Negative side to affirmative action for city fire and police
   
When you run a Sunday editorial (Dec. 11) about Wilkes-Barre’s all-white
police and fire departments using phrases such as “the era before Jackie
    Robinson” and “a legacy of slavery,” you discredit by implication the
managements of those departmentsAt the risk of seeming simple-minded, I would
like to ask some questions which your piece does not attempt to address,
though you could have easily done so:
   
What is the black population of Wilkes-Barre? I remember hearing somewhere
that it is around 1 percent, as compared to about 15 percent nationally. Half
of that one percent are women, who do not generally seek out law enforcement
careers.
   
How many blacks have applied for positions as police officers or
firefighters, passed the tests, and accepted the position afterwards? Have
any, in meeting all these criteria, been rejected?
   
Should the police department, recently denied $80,000 to replace 1930’s
technology with modern semiautomatic pistols, spend money (lots of it) to
recruit non-local people to fill jobs now filled by local people?
   
Does Los Angeles or New York, Chicago or Philadelphia, enjoy healthy race
relations because it has a large number of black police officers?

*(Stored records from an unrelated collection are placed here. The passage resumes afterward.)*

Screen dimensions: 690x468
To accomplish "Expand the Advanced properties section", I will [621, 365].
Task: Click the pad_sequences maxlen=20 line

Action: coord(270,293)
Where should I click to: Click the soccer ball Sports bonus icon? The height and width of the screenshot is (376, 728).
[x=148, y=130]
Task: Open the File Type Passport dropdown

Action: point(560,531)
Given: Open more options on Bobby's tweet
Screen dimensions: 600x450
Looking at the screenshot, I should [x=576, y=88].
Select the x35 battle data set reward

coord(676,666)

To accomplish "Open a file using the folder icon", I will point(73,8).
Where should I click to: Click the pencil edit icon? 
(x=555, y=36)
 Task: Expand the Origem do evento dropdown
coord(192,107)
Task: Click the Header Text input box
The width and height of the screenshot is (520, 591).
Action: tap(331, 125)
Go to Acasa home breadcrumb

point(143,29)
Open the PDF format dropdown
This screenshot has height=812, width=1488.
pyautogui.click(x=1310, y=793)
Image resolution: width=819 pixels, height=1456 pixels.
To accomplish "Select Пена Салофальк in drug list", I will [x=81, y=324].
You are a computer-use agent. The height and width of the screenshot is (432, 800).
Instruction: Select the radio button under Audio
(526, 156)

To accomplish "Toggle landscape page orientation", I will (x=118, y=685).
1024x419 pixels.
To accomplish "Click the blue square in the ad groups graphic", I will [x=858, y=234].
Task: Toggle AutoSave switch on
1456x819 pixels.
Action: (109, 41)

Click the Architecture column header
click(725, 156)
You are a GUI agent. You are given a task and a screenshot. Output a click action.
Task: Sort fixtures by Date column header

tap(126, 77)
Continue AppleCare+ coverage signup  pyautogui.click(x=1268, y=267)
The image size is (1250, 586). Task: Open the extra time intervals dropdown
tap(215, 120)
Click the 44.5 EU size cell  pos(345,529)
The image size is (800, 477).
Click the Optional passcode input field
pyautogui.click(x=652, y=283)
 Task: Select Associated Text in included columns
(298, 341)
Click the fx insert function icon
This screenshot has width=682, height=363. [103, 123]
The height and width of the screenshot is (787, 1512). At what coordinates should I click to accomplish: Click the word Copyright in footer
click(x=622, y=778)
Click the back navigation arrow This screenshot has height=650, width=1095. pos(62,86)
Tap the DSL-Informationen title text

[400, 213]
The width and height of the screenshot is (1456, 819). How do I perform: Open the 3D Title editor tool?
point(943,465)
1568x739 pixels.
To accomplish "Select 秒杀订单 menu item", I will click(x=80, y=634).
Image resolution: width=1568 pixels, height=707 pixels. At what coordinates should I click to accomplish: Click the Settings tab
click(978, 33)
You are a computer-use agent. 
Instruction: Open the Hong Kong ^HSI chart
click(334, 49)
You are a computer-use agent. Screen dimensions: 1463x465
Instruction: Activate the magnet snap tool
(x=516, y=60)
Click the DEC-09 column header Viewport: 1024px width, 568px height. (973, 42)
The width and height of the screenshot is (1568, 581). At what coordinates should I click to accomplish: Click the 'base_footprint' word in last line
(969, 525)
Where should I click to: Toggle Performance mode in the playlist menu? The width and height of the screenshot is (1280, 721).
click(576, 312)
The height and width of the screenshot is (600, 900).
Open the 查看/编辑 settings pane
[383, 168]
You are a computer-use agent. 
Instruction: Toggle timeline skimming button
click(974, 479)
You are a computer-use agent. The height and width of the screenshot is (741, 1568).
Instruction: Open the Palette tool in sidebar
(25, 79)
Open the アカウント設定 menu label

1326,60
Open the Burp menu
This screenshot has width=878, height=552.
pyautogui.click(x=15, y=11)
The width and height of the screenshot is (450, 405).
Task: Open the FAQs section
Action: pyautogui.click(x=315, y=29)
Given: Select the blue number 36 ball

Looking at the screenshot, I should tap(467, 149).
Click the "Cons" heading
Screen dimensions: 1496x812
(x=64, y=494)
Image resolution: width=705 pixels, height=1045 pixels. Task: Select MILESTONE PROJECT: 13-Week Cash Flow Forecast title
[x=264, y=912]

Recent
events prove otherwise.
   
A judge who is fond of social engineering may someday force our local
government to create purely for its symbolic value a costly recruiting program
benefitting no one. Then local mothers and fathers will have to explain why
their adult sons and daughters didn’t get the badge they had wanted so badly
and why someone who had to find Wilkes-Barre on a map got it instead.
   
Until then, people of good sense can be grateful that our “backward” city
has been allowed the luxury of hiring without racial bias.